EDITORIAL

SecGen becomes a scapegoat

Caught in the middle, based on the account of Hernando, is the chamber’s Secretary General, Reginald Velasco, who may become primarily culpable if the constitutional breach is pursued.

DT

A magistrate in the Supreme Court’s unanimous 13-0-2 decision, which declared the impeachment proceedings against Vice President Sara Duterte unconstitutional, blamed schemers in the House of Representatives for the prohibited action.

Detractors of the decision have zeroed in on alleged political payback in the decision, considering that the majority of the High Tribunal, including Chief Justice Alexander Gesmundo, were appointees of former President Rodrigo Duterte.

Such a rebuke, however, did not have a leg to stand on with the unanimous ruling.

In a separate concurring opinion, Associate Justice Ramon Paul L. Hernando detailed how the impeachment proceedings were manipulated to skirt the one-year constitutional bar on more than a single impeachment complaint.

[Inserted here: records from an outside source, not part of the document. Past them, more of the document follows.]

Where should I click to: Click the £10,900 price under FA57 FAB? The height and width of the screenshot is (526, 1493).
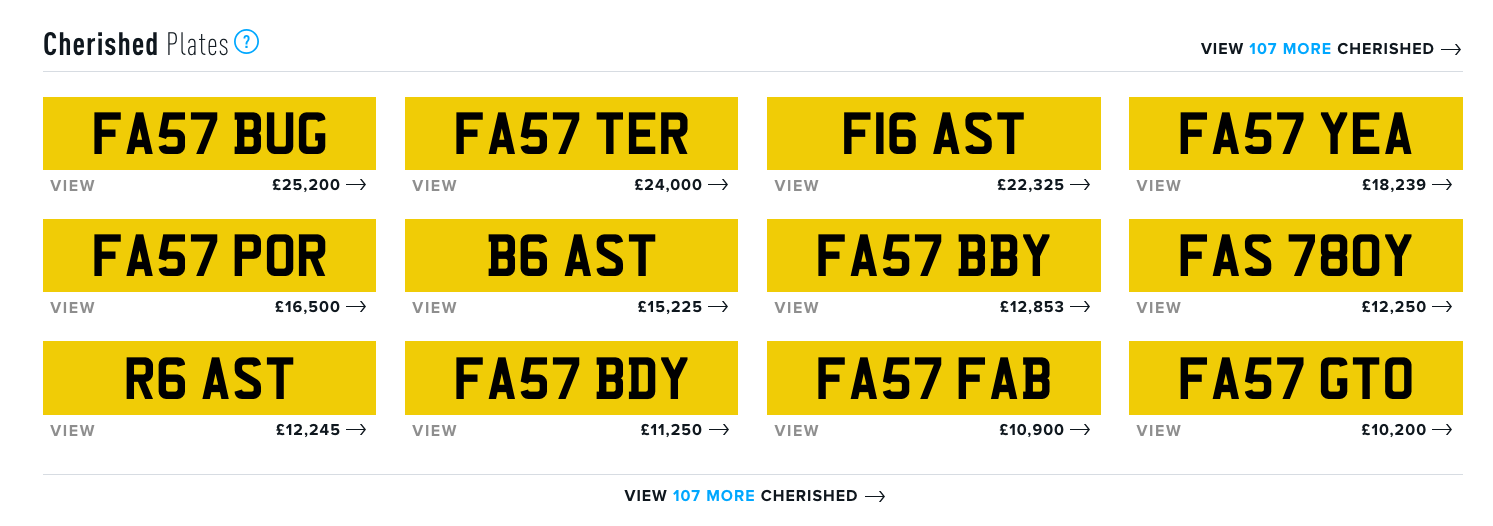pos(1032,430)
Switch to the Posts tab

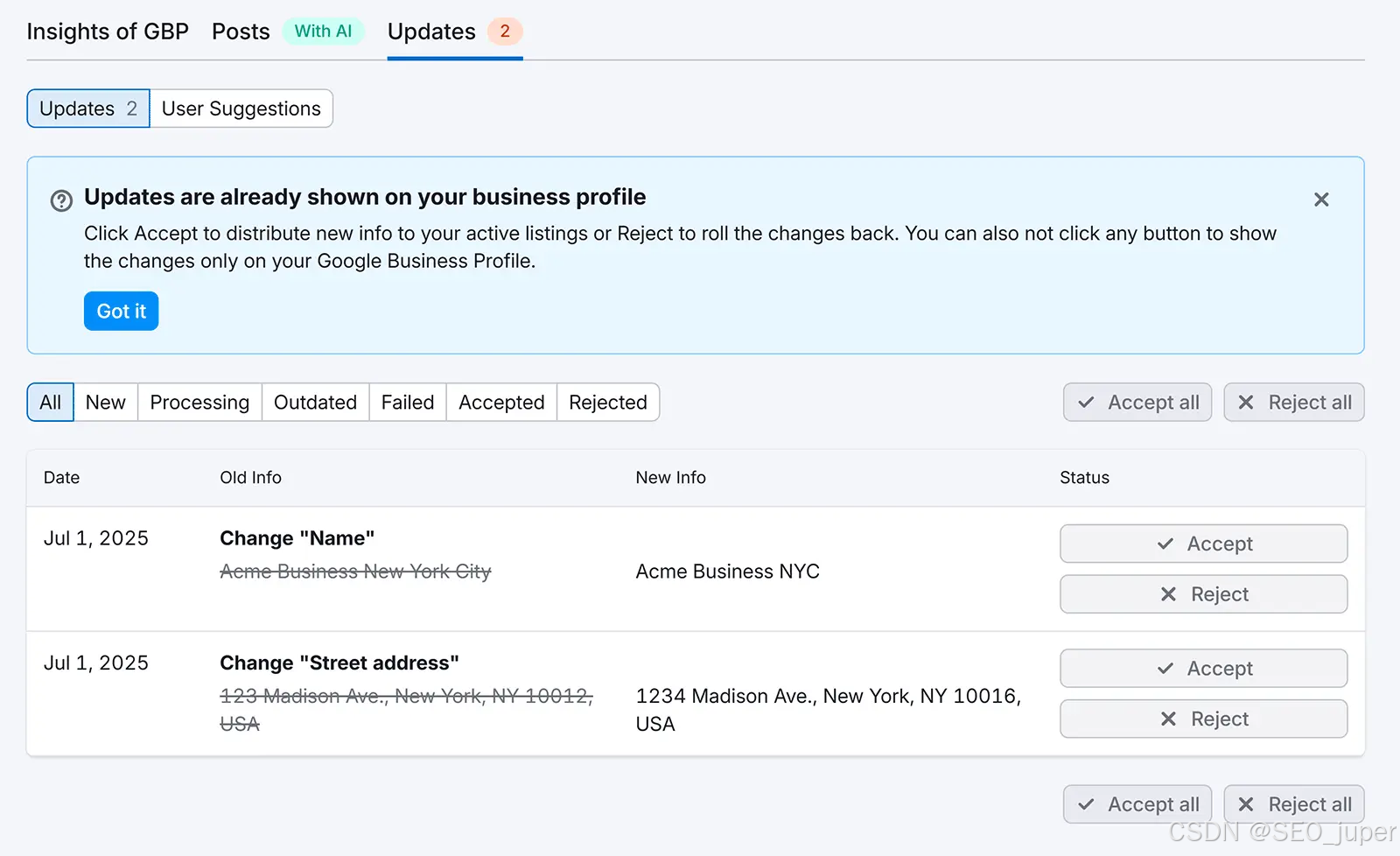[x=241, y=32]
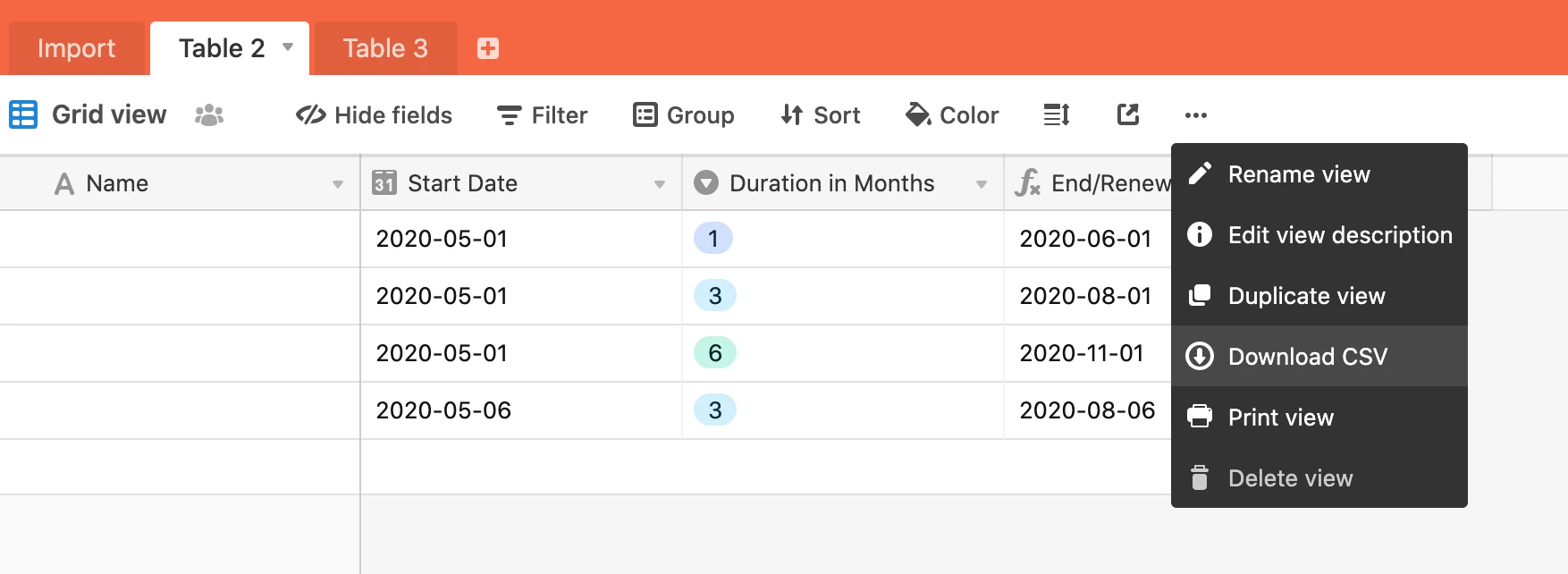This screenshot has height=574, width=1568.
Task: Click the green duration pill labeled 6
Action: pyautogui.click(x=715, y=353)
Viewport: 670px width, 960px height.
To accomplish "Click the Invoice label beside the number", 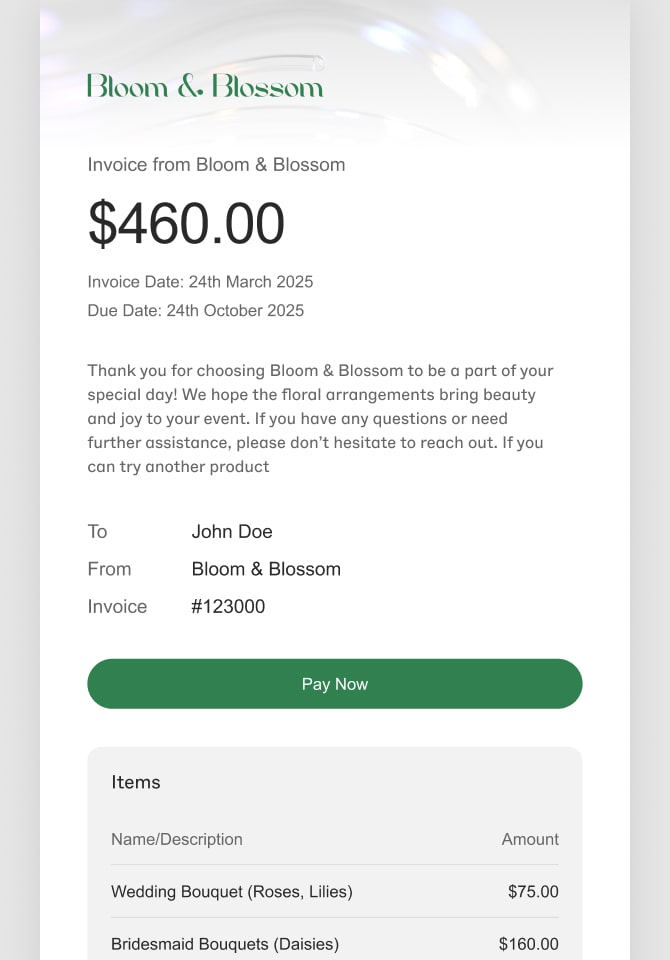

Caught in the middle, based on the account of Hernando, is the chamber’s Secretary General, Reginald Velasco, who may become primarily culpable if the constitutional breach is pursued.

Hernando commented that rather than complying with his duty under the House impeachment rules, Velasco did not immediately refer the first three impeachment complaints to the Speaker, “at the request of certain members of the House.”

Velasco admitted in several media interviews that he deliberately withheld the first three impeachment complaints to give way for certain members of the House to, among others, endorse another complaint.

“True enough, 215 members of the House later came up with the fourth impeachment complaint, and only then were the first three impeachment complaints finally included in the order of business of the House,” Hernando stated in his piece.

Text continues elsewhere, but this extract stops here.